An important question is, when the difference between Type II and Type III sensitivities is important for the decision maker. When the decision maker implements an optimal solution then, in many situations, the important information is the sensitivity of the implemented optimal solution (Type II sensitivity). For example if an optimal production plan, determined by LP, is already running, then the important question is how the change of certain costs, or the change of a machine capacity influences the implemented plan. When the question is, how much a RHS element can be increased with the same consequences, and independently of the possible change of an optimal solution, then it is a Type III sensitivity question. For example if a machine capacity can be increased economically at the calculated shadow price, the decision maker should know how much the capacity can be increased economically in total. It is possible that different production plans (different optimal solutions, especially when optimal basis solutions are implemented) belong to different amount of capacity increases, but all capacity extensions are made at the same marginal benefits.

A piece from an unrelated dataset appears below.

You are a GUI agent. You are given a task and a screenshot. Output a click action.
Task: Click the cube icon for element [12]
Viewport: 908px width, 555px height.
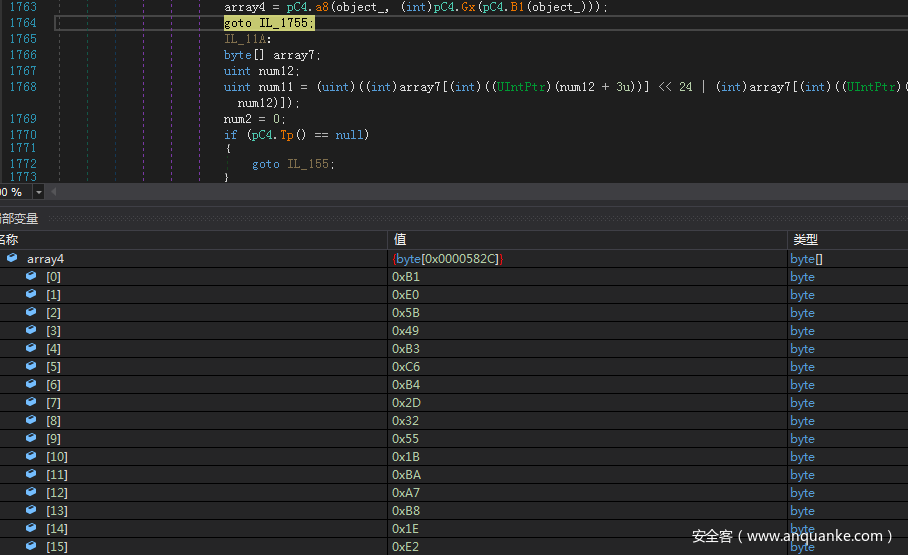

Type I sensitivity analysis is the classical sensitivity analysis, provided by most LP solvers. Type III sensitivity analysis examines the sensitivity of the decision criteria, and provides the widest range for the possible change of the parameter. Type II sensitivity analysis examines the sensitivity of an important property of the optimal operation. In this case the sensitivity range provided by Type III sensitivity is narrowed down with constraints expressing the required property of the optimal solution.

As a summary it can be stated that in case of degeneracy commercial packages do not provide the sensitivity information useful for the decision maker (note that in practice l problems are very frequently degenerate). They give answer to a less ambitious question.

They provide information about the interval of a parameter value within which the current optimal basis remains optimal, and at what rate the change of the parameter varies the optimal objective function value in that interval (Type I sensitivity). This answer is intimately related to the optimal basis obtained by the simplex solver. In case of degeneracy many different optimal bases exist, thus many different ranges and rates of changes might be obtained. To obtain the true Type III sensitivity information about the change of the value of the OFC and RHS elements one needs extra effort. In fact one has to solve some subsidiary LP=s for determining linearity intervals, and left and right derivatives of the optimal value function (see Chapter 2.4).